→ Excerpt to read
Air Commodore Jasjit Singh: I think it's refreshing to get back to the subject I have dealt with for fourteen years but with a different perspective - not from the high position that you have occupied.  But right from the beginning of 1990 it was very clear that India will run into serious difficulties about energy security in the future and as the head of the Institute of Defence Studies & Analysis I thought it is my duty to initiate a project on this particular thing - not trying to do what others are doing, like TERI taking on economic and technological issues but essentially the geopolitical issues, where you pointed out very rightly that security is a central issue here, perceptions of security is probably a central issue here. 


We did a lot of work and we thought we had convinced a wide range of political leaders, bureaucracies but we found that that was not enough.  Pardon me if my perception is slightly different. I don’t think it is just a problem the bureaucracy is posing or even the political leaders are posing.  I don’t think there is any doubt in the economics part of it, technology part of it or the need for it.  Even considering all the sources that we are trying to diversify to, I think the question of transit of hydrocarbons from Western Asia into India will remain a good option.  


But on the question of security, I think the issues are really that should we then keep on getting our sources, offshore or onshore. There were always three options- deep-sea pipeline, shallow water pipeline and surface pipeline. My comparison of security challenges includes all the mentioned scenarios. Of course, it will be irrational to imagine that one fine morning the head of state of Pakistan will decide that enough is enough let’s turn off the gas to India.  Perhaps under certain conditions this could be a possibility. We were very close to war, in 2002 and probably that’s why these concerns arise. These are genuine concerns of security high risk.


I think that there are mixed perceptions of security. Let me therefore cover that. I think one of the more important ones is that if we look at things very carefully from 1999 to perhaps now, lot of Indian thinking has been conditioned by Kargil, attack on the Indian parliament and mobilization of forces besides other things. I mean that is not the only issue. But when we look at this rationally, I think pre this or post this period, things are very clear. We have no doubts whatsoever that each of the routes of supply transportation are vulnerable. I think when we tend to discuss this question of security the tendency is to focus on vulnerability of these sources in terms of transportation and I am glad Sir that you have talked about that and also beyond that. It is not just a question of vulnerability; it is a question of looking at what I might call the “recovery process” from that point onwards. When things start to go wrong what is it that can be done about to reverse the process?


Therefore, let me give my final conclusion first and that is that the overland pipeline is the most secured option among the four possible options. Compared to even the surface tanker movement this is more secure, largely because the recovery process.  The measures that you can take to reverse the effects are far better than in any other option. Lets not go into the details of that but what I am saying is that there are a whole lot of counter measures available.


I think there is a very clear precedence available which we don’t tend to look at. When we look at it, I think we make the mistake of imagining that something can be done and I want to talk about the Indus Water Treaty. My discussion with two of your foreign secretaries in the early 1990s - both Mr Ismail Khan and Mr Shariya Khan - concluded that conceptually gas and oil flowing through Pakistan is no different then water flowing from India into Pakistan. Your economy will be deeply affected and our economy will be deeply affected. We understand that there is this little vulnerability and hopefully the same vulnerability will bring us together at least up to a point.  It is very clear evidence that despite of whatever else has gone on, the Indus Water Treaty has been honoured for the last 44 years.  My friends in Pakistan and the government will agree with the statement that there has never been any violation.  May be a minor one when there is one foot here or three feet there, but not a serious risk of security.

→ Supplied material

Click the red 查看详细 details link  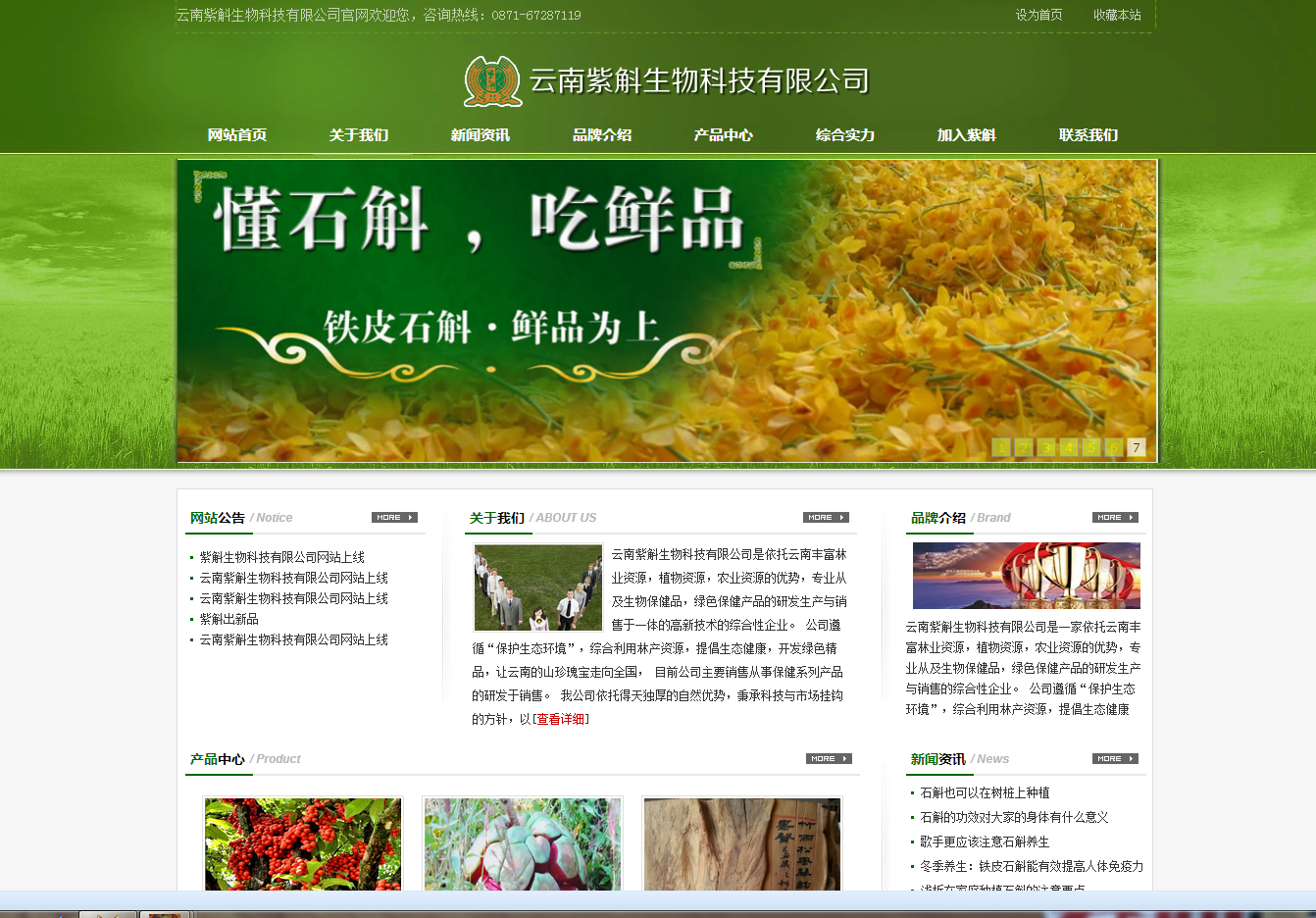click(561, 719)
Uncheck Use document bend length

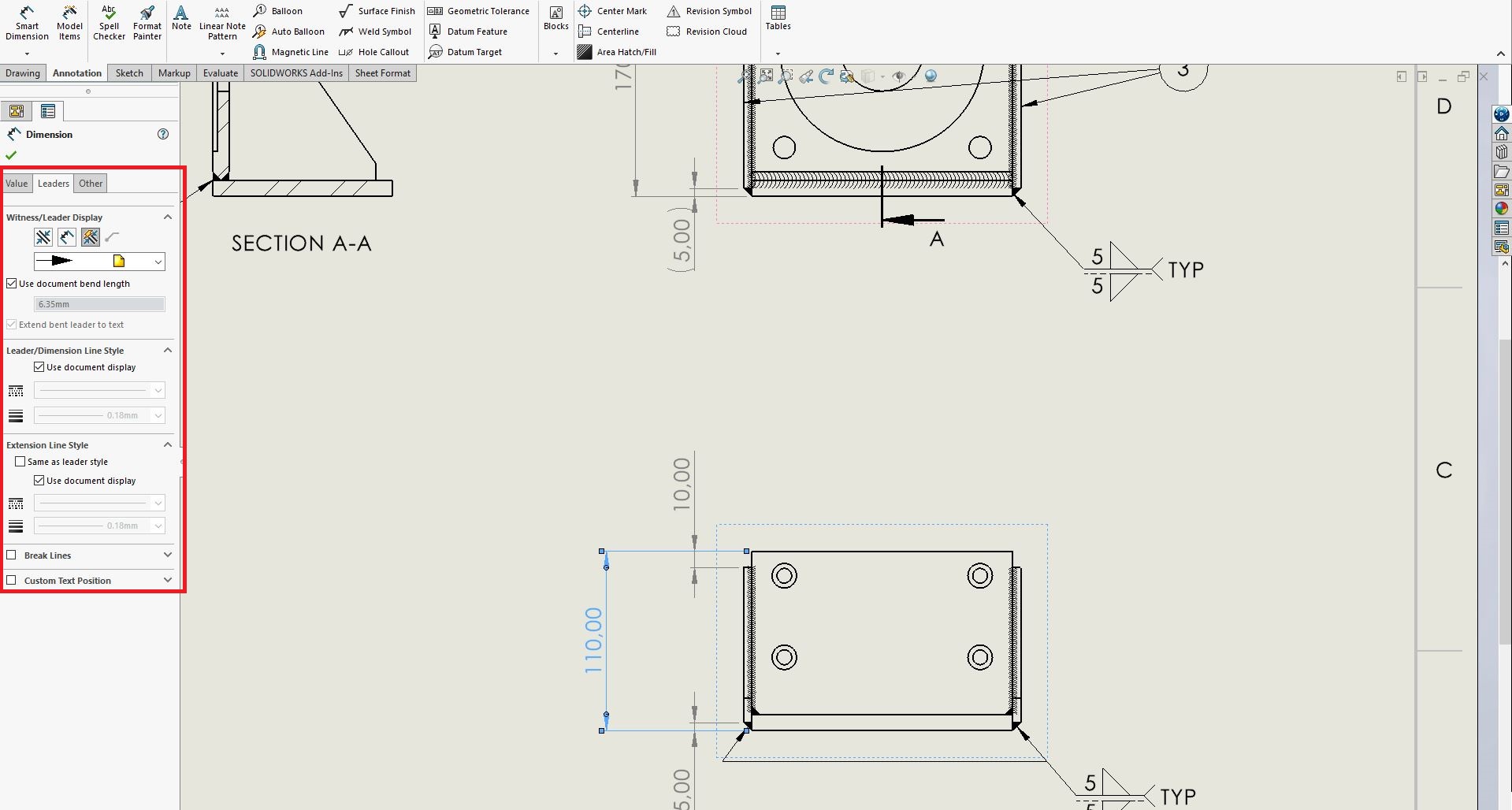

→ Actions to take
(1) Using the remarks on energy security, decide whether each statement agrees with them. Answer yes or no for each, and quote the words that decide it.
(a) The speaker headed the Institute of Defence Studies & Analysis.
(b) The speaker judges surface tanker movement to be the most secure option.
(c) The Indus Water Treaty has been honored for the last 44 years.
(2) Answer these questions from the remarks on energy security:
(a) In what year, according to the speaker, were the two countries very close to war?
(b) What were the three pipeline options?
(c) Which two foreign secretaries did the speaker hold discussions with?
(3) Carry the remarks on energy security forward from their last sentence in the same speaker's voice.

→ Solved tasks
(1)
(a) Yes: "as the head of the Institute of Defence Studies & Analysis"
(b) No: "the overland pipeline is the most secured option among the four possible options"
(c) Yes: "the Indus Water Treaty has been honoured for the last 44 years"

(2)
(a) 2002
(b) Deep-sea pipeline, shallow water pipeline and surface pipeline
(c) Mr Ismail Khan and Mr Shariya Khan

(3)
I don’t think it is a serious concern of security, at least for somebody like me who has spent all his life dealing and understanding the security in my country, I think the  issue of politics. Politics that is using or being misguided by an understanding or misunderstanding of security - problems & challenges.  I think that is what we need to look at. 


You put something on the table on stakeholders.  This is not a bilateral agreement. It cannot be a bilateral agreement. There is, at the minimum, a third country. Though it is unlikely that between India and Pakistan and possibly Iran we can find all the  money and the management systems, structures, but you have we could opt for the South Asia Infrastructure Fund, some new thing like the Bakranangal Board semiautonomous, autonomous multinational group that will manage it, which makes it far more difficult then anyone to get out and I don’t see why anybody should get out of this.


The other is the risk of a terrorist threat.  In India people believe very strongly that the ISI is everywhere.  Pipelines are blown up in Iraq.  I think the facts are different but yes pipelines can blow up. We have something like 9000 kms of pipeline. I drive to this place 600 km south in the state of Madhya Pradesh every month. At least for 20 kms I am driving through ravines or jungles through which the gas pipeline runs. These pipelines can be blown up by home grown terrorists.  Don’t tell me that terrorists from Pakistan have to come. There is therefore a very real situation that it can be blown up but it can be repaired.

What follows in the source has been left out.